The content is mostly one- or two-page comic vignettes, with some art pages and poetry. Its 160 pages of those, so its not really something to read straight through, but my heart couldn’t take doing that anyway. Not all of the comics deal with the shooting directly, many are statements about love and discrimination connected only by the theme, but many of the scenes show bodies or even the shooter entering the building. Please be prepared and exercise caution if that may be too much.

In general the art shows a variety of skin colors and ethnicities, but very few of the comics addressed the fact that the shooting happened on a LatinX night, and it would’ve been better to do that more. I also thought the introduction from Patty Jenkins was in slightly poor taste, although well-meant. But the book itself is an outpouring of  artistic support, and while any anthology is a mixed bag, the dominant message I took away was one of strength and pride, the determination to keep on loving, to remember and fight.

love-is-love-page-by-mitch-gerads-and-tom-king
Page by Mitch Gerads and Tom King

The collection has a polished indie vibe, and I plan on checking out a lot of the artists’ other work.

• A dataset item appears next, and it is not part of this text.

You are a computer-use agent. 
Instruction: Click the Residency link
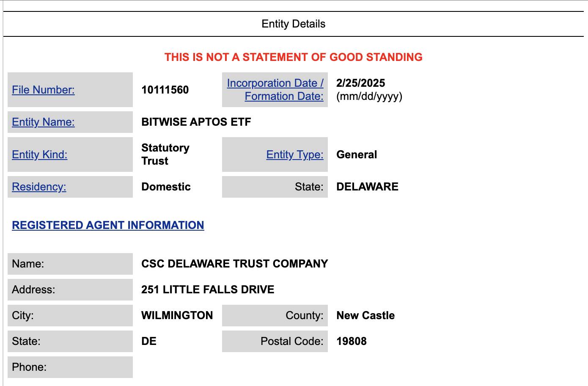tap(39, 187)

The prominent appearances from DC and Archie Comics characters were also very welcome, though — they show institutional backing from a company that is often problematic, and they give us a chance to see the characters we love supporting us and being affected along with us. I also loved the page about Atlanta and Backstreet, because I live near the city and Backstreet was an icon here. In my professional capacity as historian, I’ve handled documents from its founder and interviewed people who remember dancing there. I’m not the biggest clubgoer by a long shot, but that doesn’t matter, because these places have symbolized a kind of scrappy queer freedom for decades and they connect us.

If you can, go out and buy Love is Love, especially in paper form — it’s a case where you really don’t get the full impact from an ebook. If your bookstore doesn’t carry it, ask. It’s a little thing you can do to show your support for the Pulse victims and for queer comic books, and you’ll get a quality art book in return.